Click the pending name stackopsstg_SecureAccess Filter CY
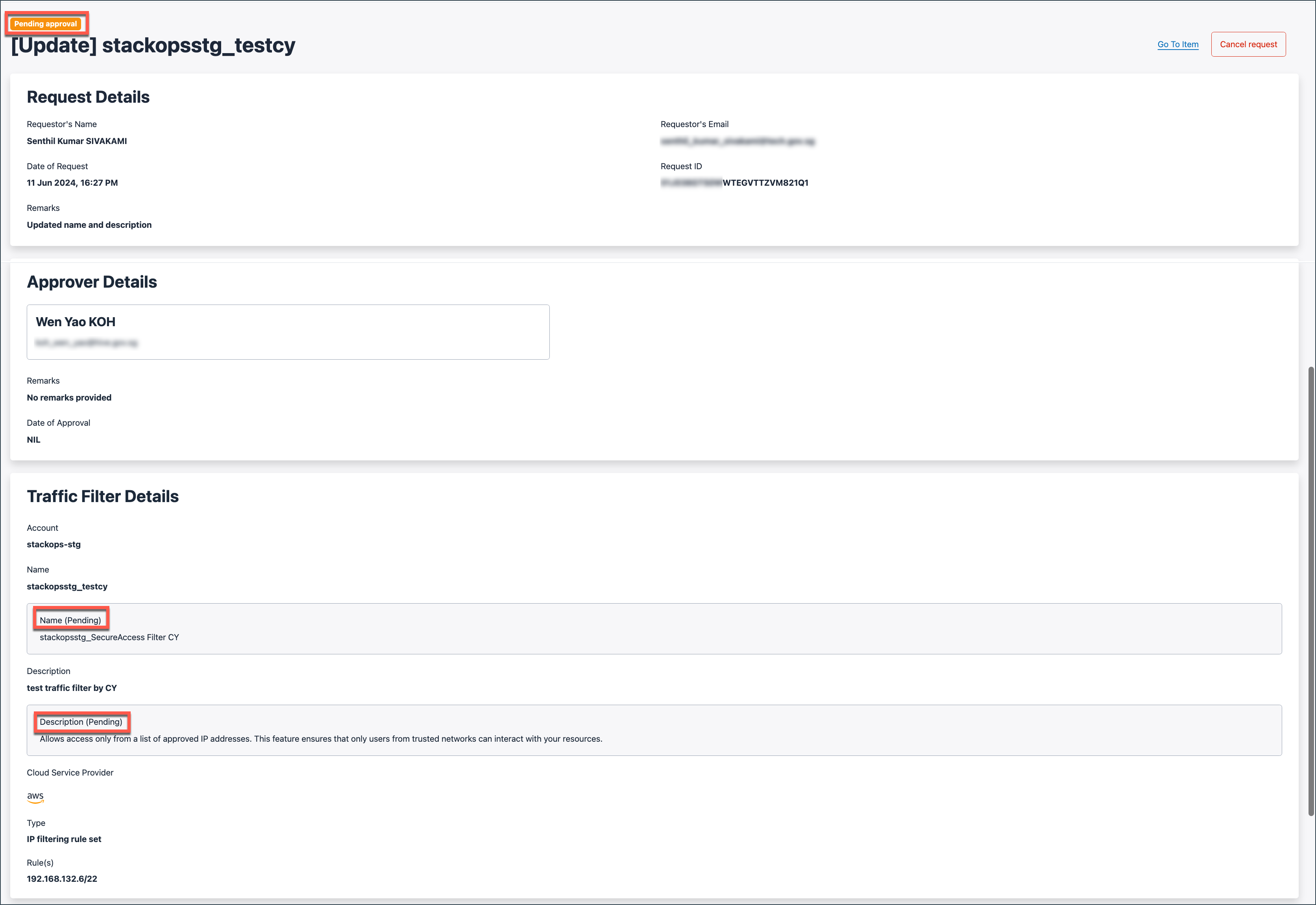Viewport: 1316px width, 905px height. (x=109, y=637)
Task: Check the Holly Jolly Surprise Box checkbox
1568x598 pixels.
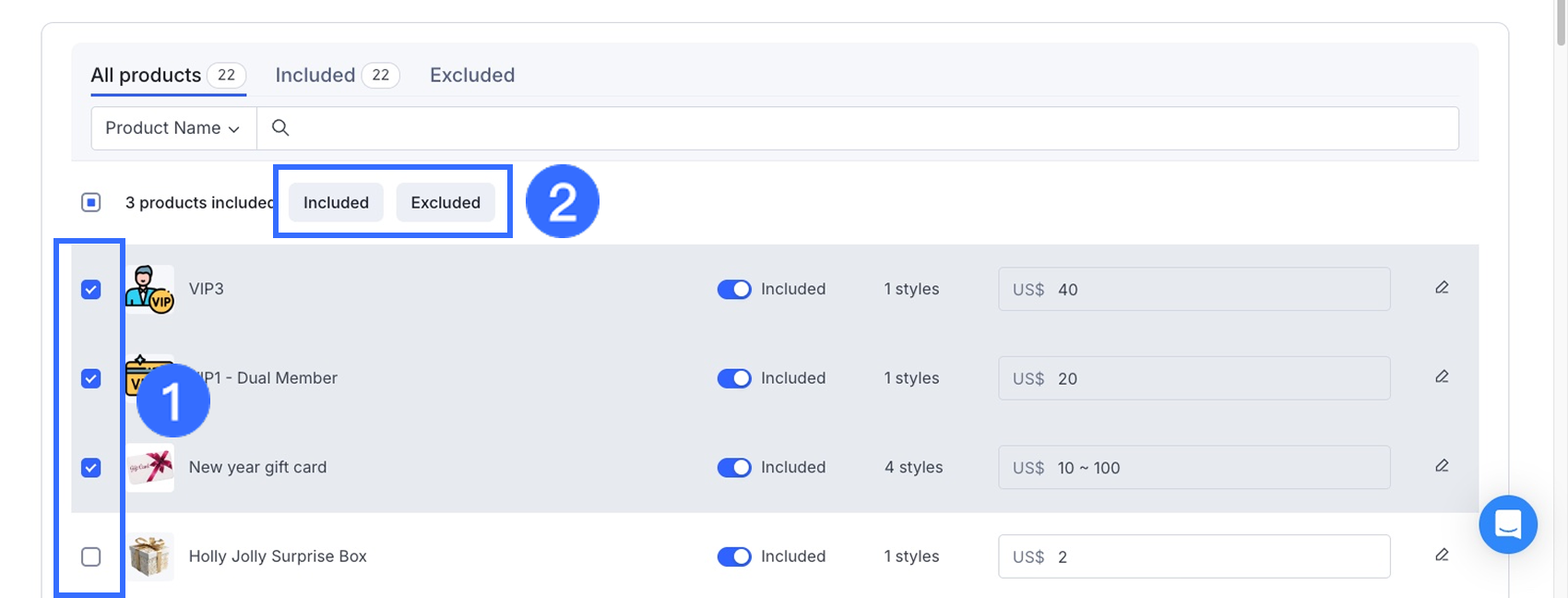Action: [x=91, y=556]
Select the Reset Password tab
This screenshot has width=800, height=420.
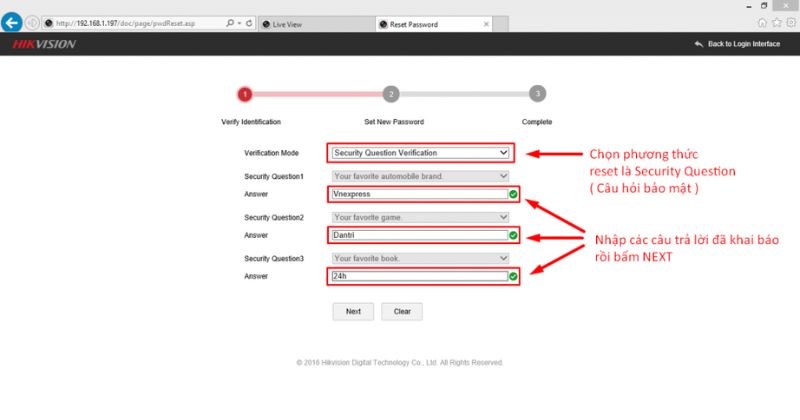tap(420, 22)
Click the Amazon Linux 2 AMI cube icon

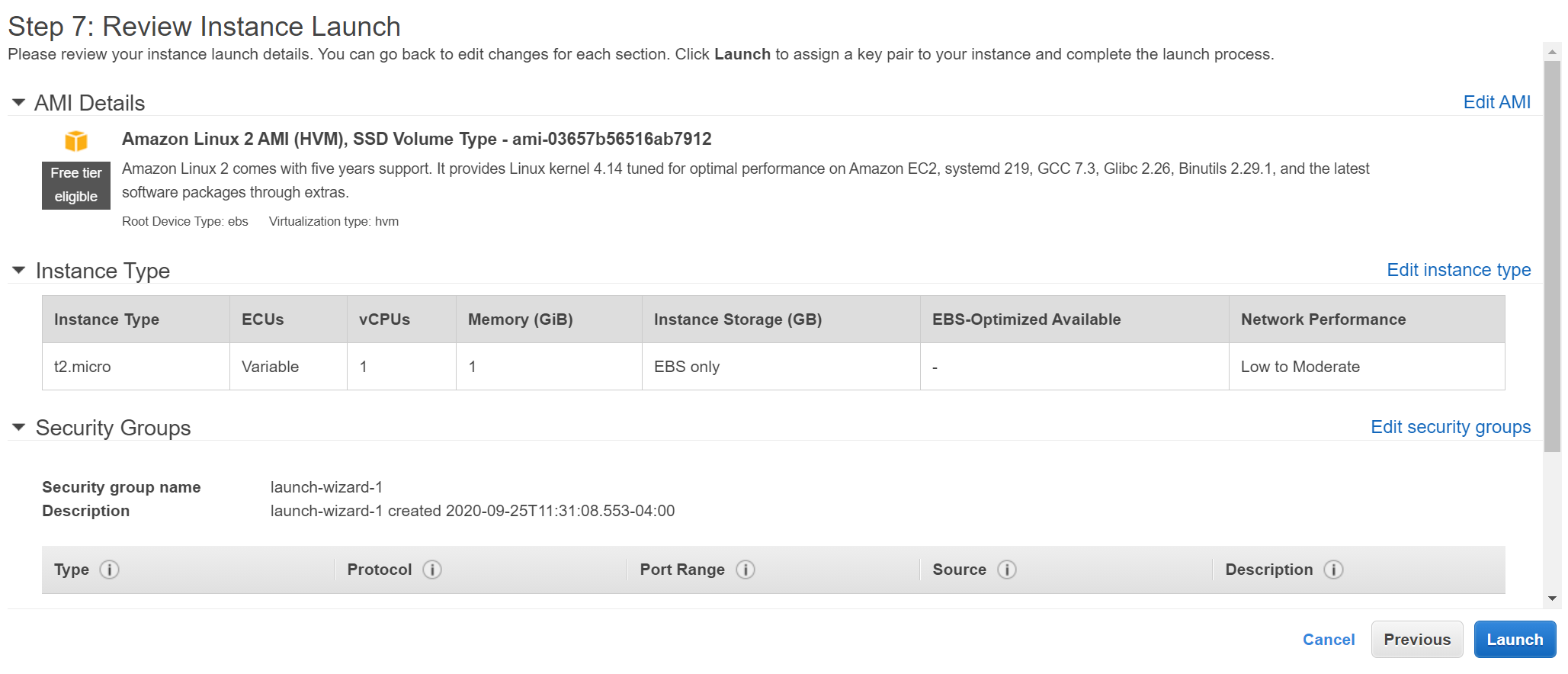pyautogui.click(x=75, y=141)
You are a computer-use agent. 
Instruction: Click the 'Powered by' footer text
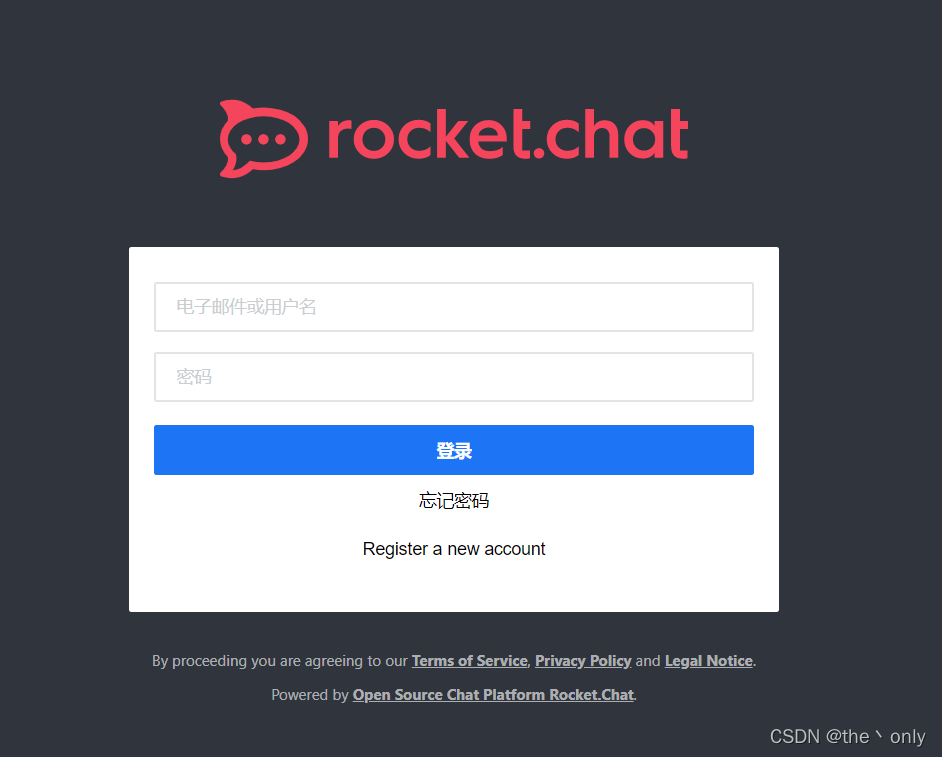(309, 695)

* Task objective
Reproduce each record from above exactly; pictures do not belong in the copy.

* Written answer
Click the pending name stackopsstg_SecureAccess Filter CY
Viewport: 1316px width, 905px height. (x=109, y=637)
Task: Check the Holly Jolly Surprise Box checkbox
1568x598 pixels.
Action: [x=91, y=556]
Select the Reset Password tab
This screenshot has width=800, height=420.
tap(420, 22)
Click the Amazon Linux 2 AMI cube icon

pyautogui.click(x=75, y=141)
You are a computer-use agent. 
Instruction: Click the 'Powered by' footer text
(309, 695)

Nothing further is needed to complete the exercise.